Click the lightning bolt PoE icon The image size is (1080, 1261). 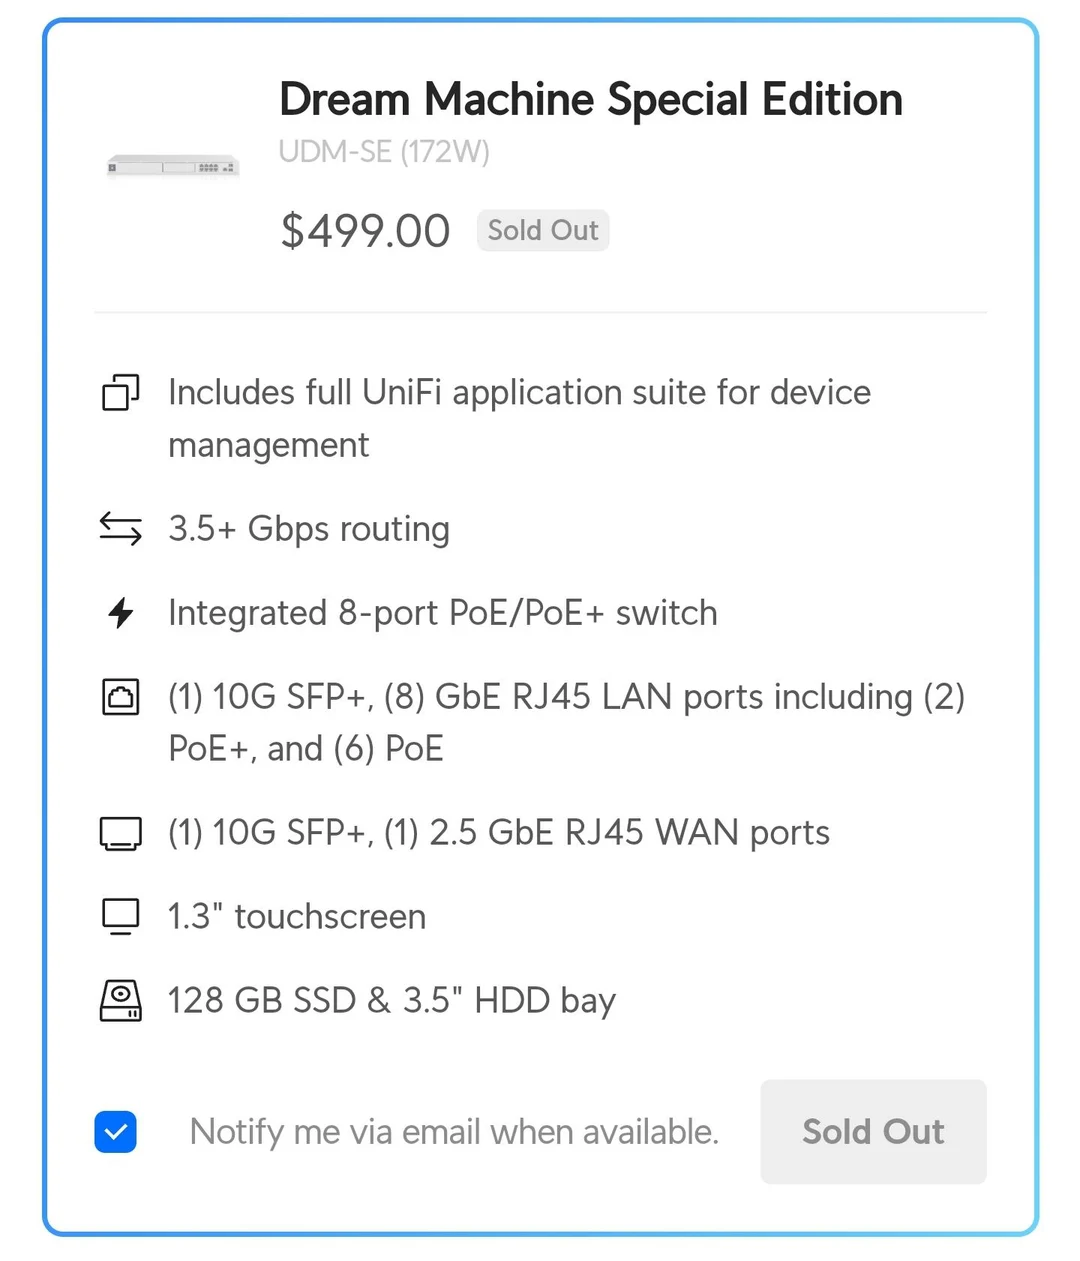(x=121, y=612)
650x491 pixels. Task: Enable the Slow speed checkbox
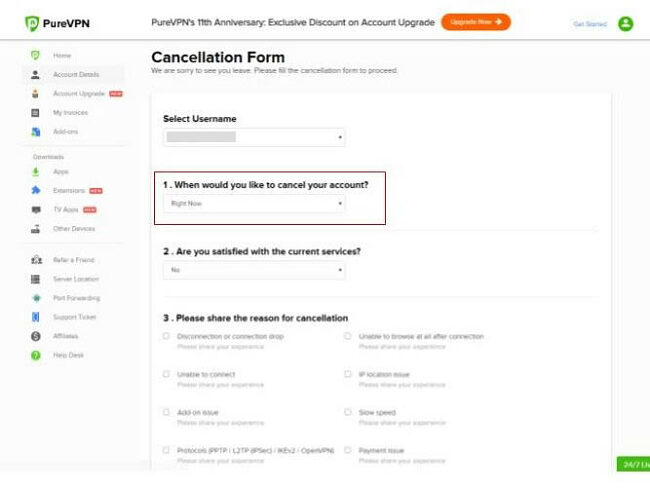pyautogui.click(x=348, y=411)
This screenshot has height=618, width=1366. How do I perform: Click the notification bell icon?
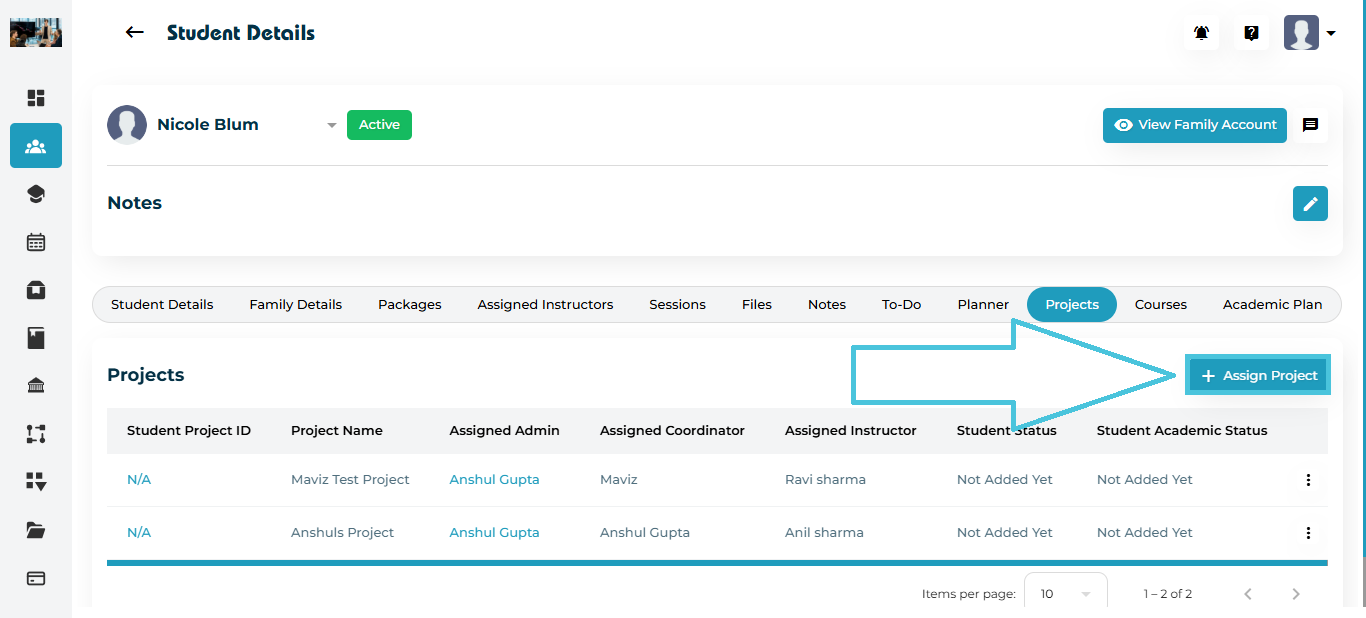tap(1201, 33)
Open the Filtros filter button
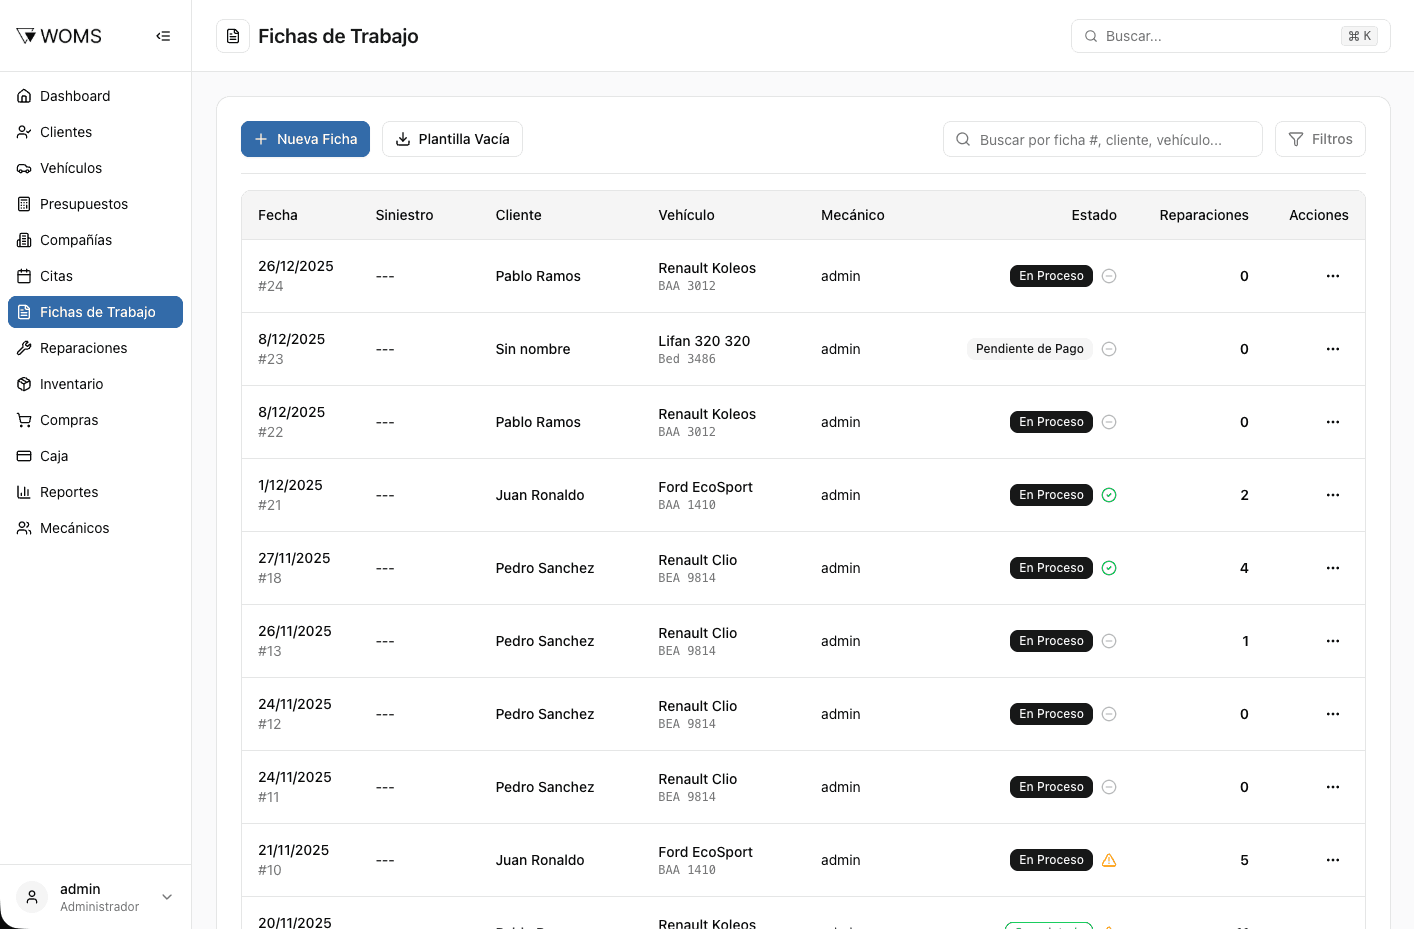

— PROBLEM REQUIREMENTS —
From the line containing "650x491 pixels. Task: Enable" through the last line of the entries, both included, print each line exactly and omit any picture.

— EXERCISE SOLUTION —
650x491 pixels. Task: Enable the Slow speed checkbox
pyautogui.click(x=348, y=411)
This screenshot has height=618, width=1366. How do I perform: Click the notification bell icon?
tap(1201, 33)
Open the Filtros filter button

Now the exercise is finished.